Емельян на ногу показал: не могу, мол, встать... Как же им объяснить? Напряг память — учил ведь когда-то их язык... Вспомнил: «нога», кажется, «фусс». Так и выпалил: «Фусс...» А «болит» как сказать? Хрен их знает...

Немцы поняли, что русский жалуется на ногу.
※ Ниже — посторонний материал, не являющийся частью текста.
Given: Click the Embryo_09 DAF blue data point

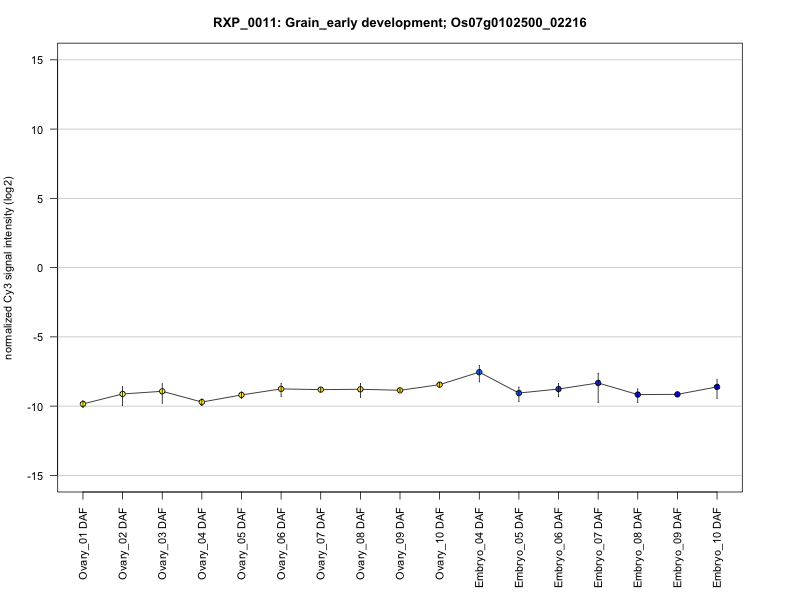Looking at the screenshot, I should point(677,394).
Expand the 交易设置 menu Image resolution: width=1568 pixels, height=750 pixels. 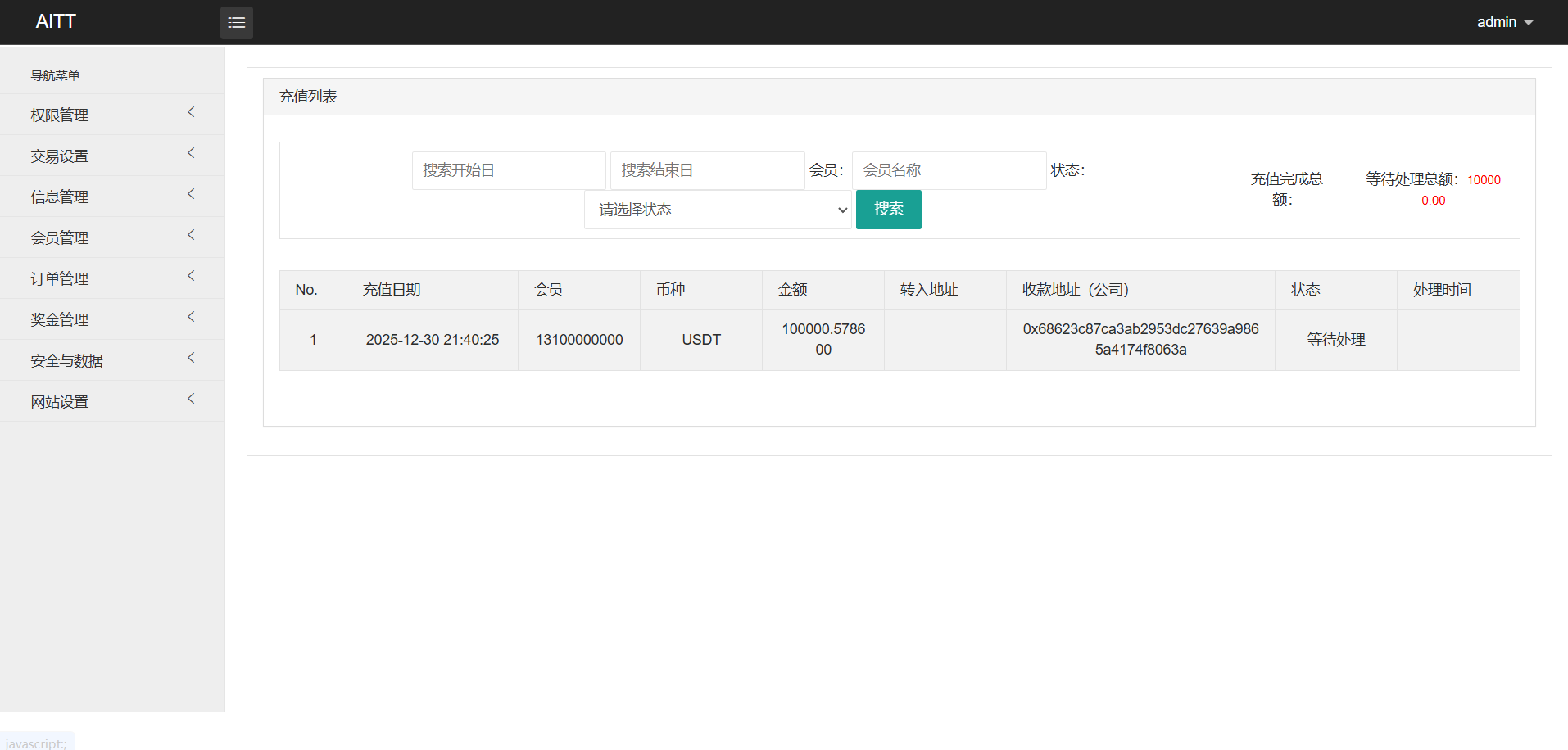60,156
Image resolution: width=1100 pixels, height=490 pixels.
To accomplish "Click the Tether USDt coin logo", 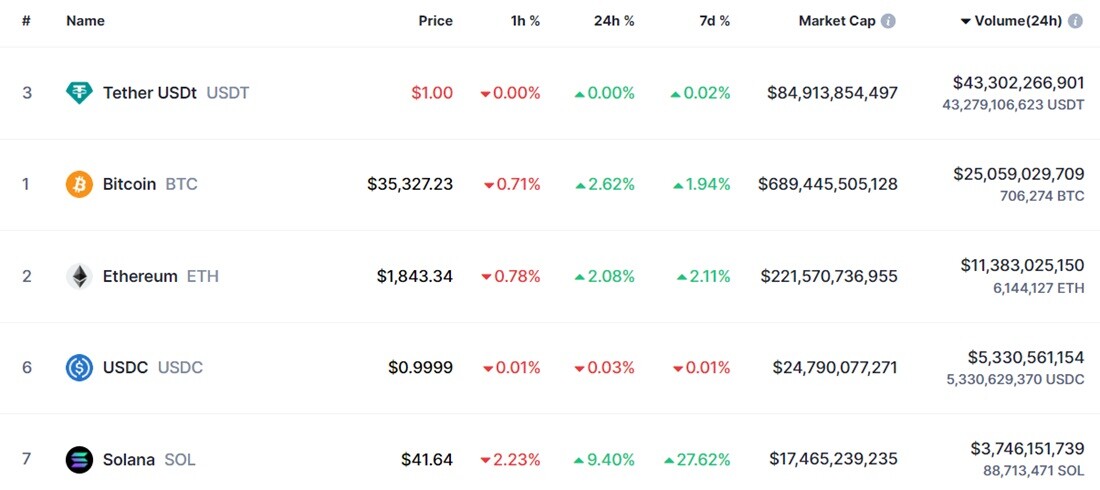I will pyautogui.click(x=79, y=93).
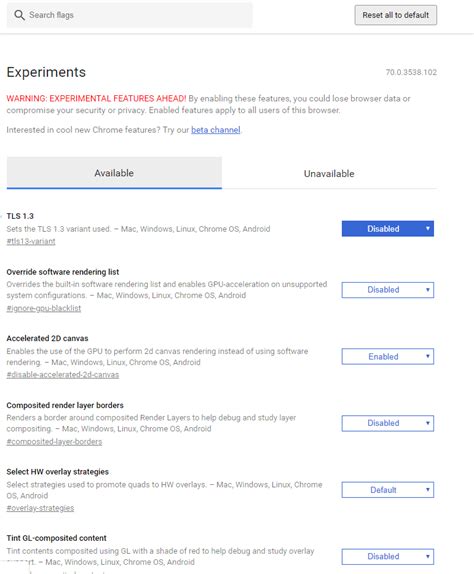Click into the Search flags field

130,15
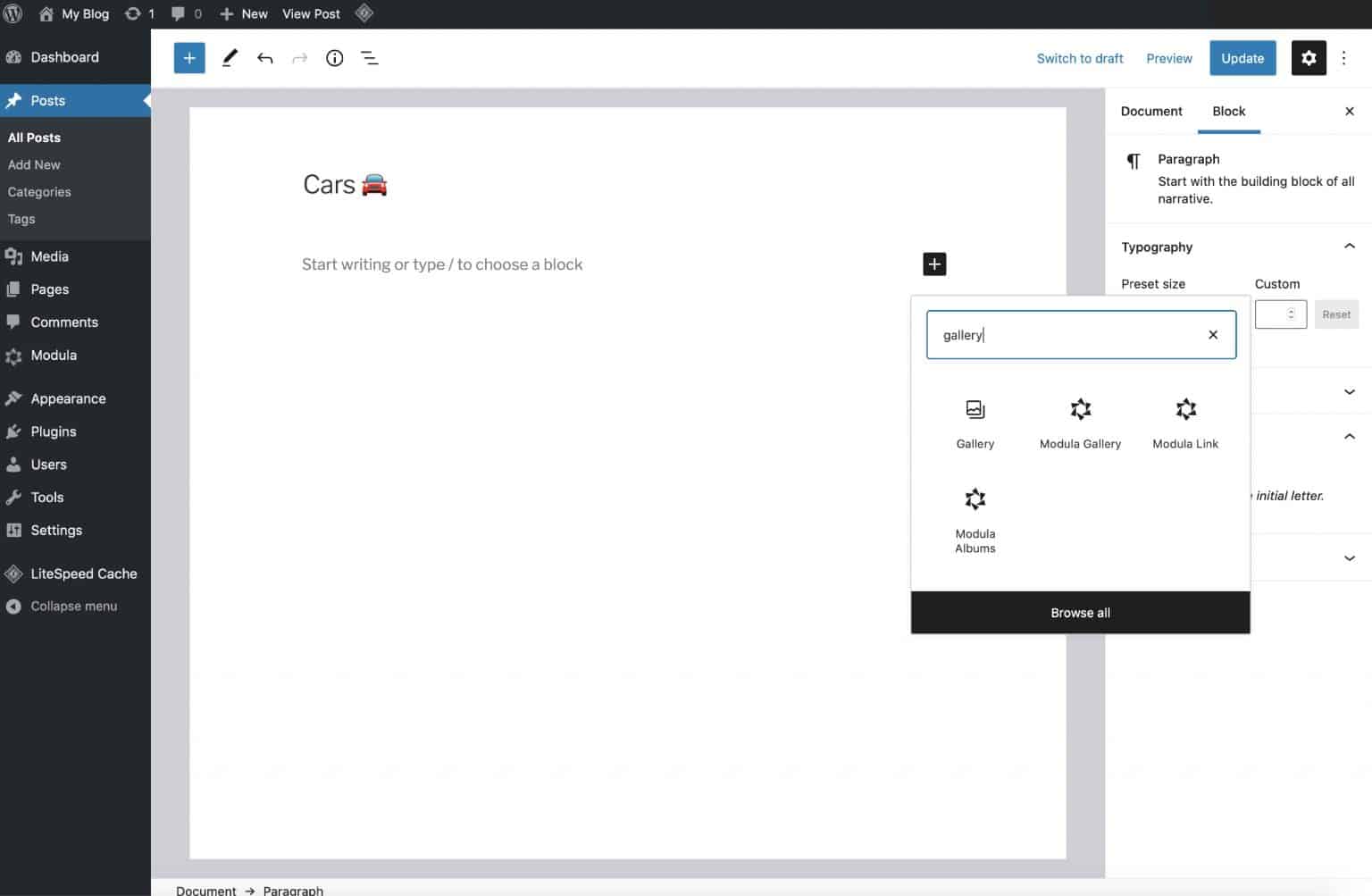The width and height of the screenshot is (1372, 896).
Task: Expand the collapsed panel below Typography
Action: click(1349, 391)
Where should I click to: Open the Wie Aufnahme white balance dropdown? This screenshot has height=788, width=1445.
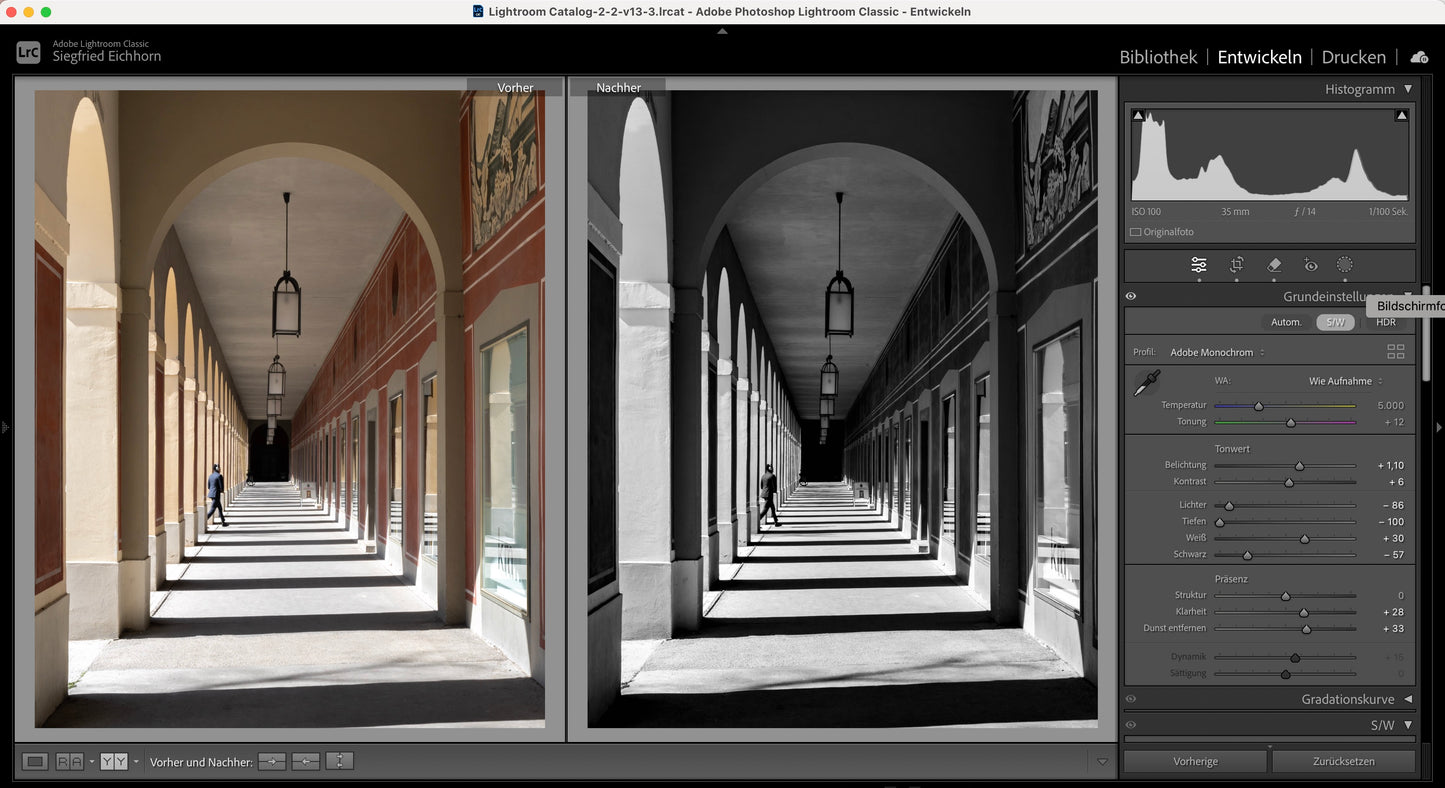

И тут очкарик с размаху пнул носком сапога как раз по больной ноге, а губастый в грудь каблуком стукнул. Емельян всем телом вздрогнул и ушел в беспамятство. А когда опомнился, понял, что его обшаривают. В руке очкарик держал снимок. За месяц до войны сфотографировался Емельян со Степанидой и детишками. Специально из Истока в Свердловск приехал и на улице Малышева отыскал фотоателье, в котором пожилой фотограф старательно усадил всех четверых перед большим черным аппаратом и, указав Степашке и Катюшке на глаз-объектив, откуда должен вылететь воробушек, навечно запечатлел на карточку Емельянову семью.

А когда на войну уходил, карточку положил в карман и сказал: «Теперь вы всюду со мной рядом будете...»

Где бы ни был Емельян: ехал ли в теплушке на фронт или рыл окоп — обязательно потрогает рукой карман. Это у него называлось «проведать своих». Когда наступал перекур или выпадало затишье, он отворачивался и, прячась, любовался карточкой. В эти короткие минуты Емельян блаженствовал, он будто даже забывал про свою нелегкую окопную жизнь. Но такие минуты мгновенно обрывались то командой, то появлением противника. И фотокарточка снова ныряла в карман...

А сейчас немец сквозь очки долго и пристально всматривался в лица русских. Потом зло ткнул в снимок пальцем и положил его в свой карман.

А Емельяна затолкали в мешок и веревкой обмотали. Потом подвесили на длинную палку и понесли.

Ну вот, стало быть, он пленный! Жутко стало: несут как убитого кабана с охоты...

Обида и злость — все смешалось в Емельяновой душе. Он мысленно клял себя, что дался им... А что он мог? В беспамятстве его скрутили.

Как подло получилось! Война всего-то два месяца бушует, а вон сколько ему пришлось уже хлебнуть...

Невзгоды начались под Пинском. Поначалу все было ладно: окопался, винтовку на бруствере окопа приладил да самокруткой всласть затянулся — и был готов к бою. Но все по-иному закружилось. Откуда ни возьмись, командир взвода с пакетом и не кому-нибудь, а Емельяну пакет подает и велит комбату вручить. А где комбат — взводный точно не знает, вроде вон в том лесочке, что за ржаным полем должен быть. «Найдешь!» — сказал Емельяну, и весь разговор.

И Емельян рванул в тыл. Подумал: тут поспокойнее должно быть. Сначала, когда по-быстрому двигался ржаным полем, так оно и было — тишина кругом, даже слышно было, как где-то высоко в небе жаворонок в охотку насвистывал. А потом неожиданно воздух наполнился свистом, от которого вздрогнуло все поле. Емельян свалился на землю и так притаился, что даже дышать перестал. Вокруг него бушевал огненный смерч — рвались мины, снаряды... Емельян подумал: каюк, живым не выбраться отсюда... А как же пакет? Телом своим накрыл: донесение должно быть в целости... И не вспомнить, как выбрался он из этого пекла. Но пакет доставил. А нынче неужто конец пришел? И самое ужасное, что он совершенно бессилен что-либо предпринять: сознание меркнет от обиды и боли.

Ноша для фрицев оказалась тяжелой. Они еле-еле добрались до первой деревенской избы, внесли его и положили на пол.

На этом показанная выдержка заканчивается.